Paintings > 2020 'It is Not Down in Any Map; True Places Never Are'

Cabin
Cabin
Oil on canvas
89 x 93 cm
2020

Private Collection, exhibited at the 2020 Busselton Art Awards, WA.

Cabin explores the relationship between painting and what it offers to the wider artistic discourse.

One of the recent focuses of my practice has been exploring how we are engaging with the natural environment. Cabin is a self-portrait depicting the artist in the studio, which is consuming and also being consumed by the wilderness. Cabin encourages the questioning of the conceptual function of painting, and what artistic practice can offer to the conversation of environmental conversation.

By representing the artist in the studio Cabin refers to not only work, but coupled with the blank canvasses presents endless opportunity, and conversely the unfortunate bouts of creative blocks that come with working in the creative industries.

The painting features snippets of photographs taken in Tasmania, mainly the Freycinet National Park and Wineglass Bay, and the suburban streets of Launceston. Tasmania represents an ancient, pristine wilderness to most city-dwelling Australians, and in Cabin serves to remind us of the shrinking hectares of natural landscape the world over, and humans’ direct environmental impact on this. Conversely, these photographs are also a tribute to my love of travel, and symbolises escapism and new adventures.

Cabin also features a goat, and a dog, both used to indicate species hierarchy, and the domestication of wild animals. Species hierarchy is an ongoing focus of my work, and this iteration aims to call into question the animals humans deem worthy of domestication, and for what reasons.

The work features Auguste Rodin’s sculpture The Thinker (1904) staring into the situation unfolding, and pondering how our understanding of being human affects our ability to prosper and continue as a species.

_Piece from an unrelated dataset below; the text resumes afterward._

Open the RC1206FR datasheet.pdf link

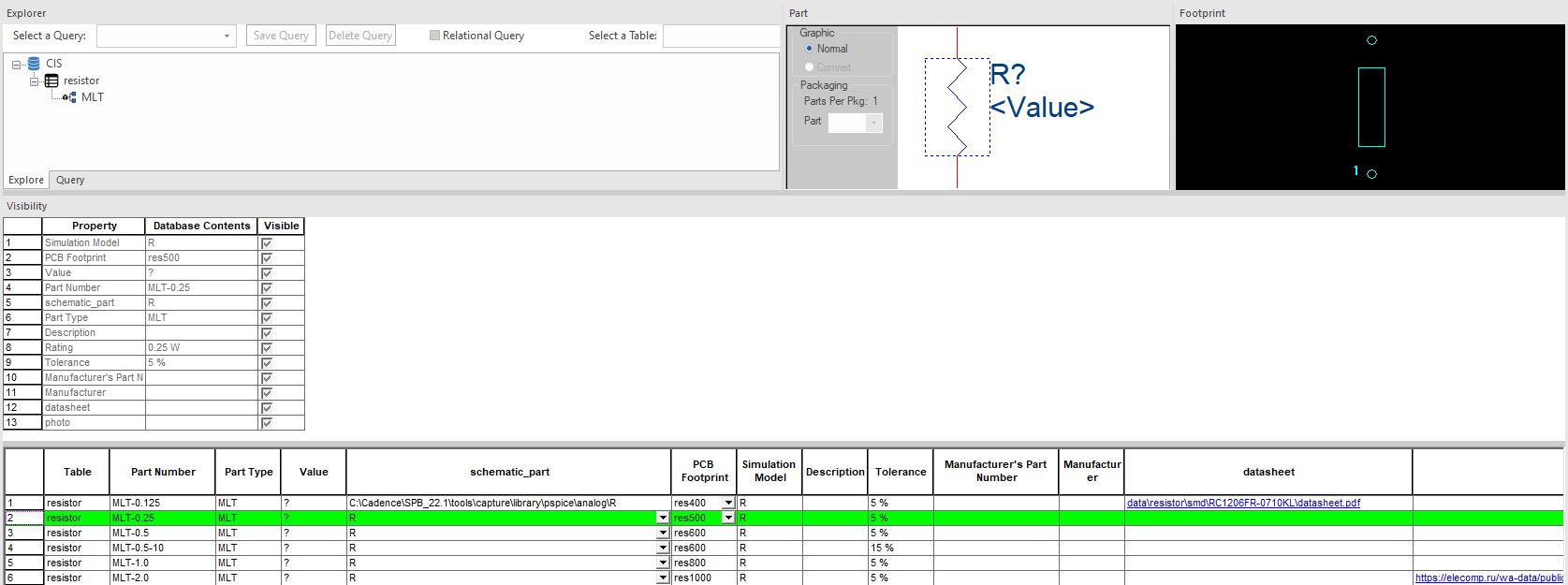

Cabin is the continuation of the series of self-portraits in the studio, alongside Paranoia (2019). An excerpt from Professor Ted Snell’s essay on the work examines the themes explored: “The history of painting in Australia has served many nationalistic purposes, none more so that the Impressionism of Tom Roberts and Arthur Streeton and the mythologising of Sidney Nolan, but Martyn questions whether these artists have impacted on our behaviour? As Australia burns and vast tracks of land are turned to ash, devastating lives and destroying ecosystems, what role can art play?”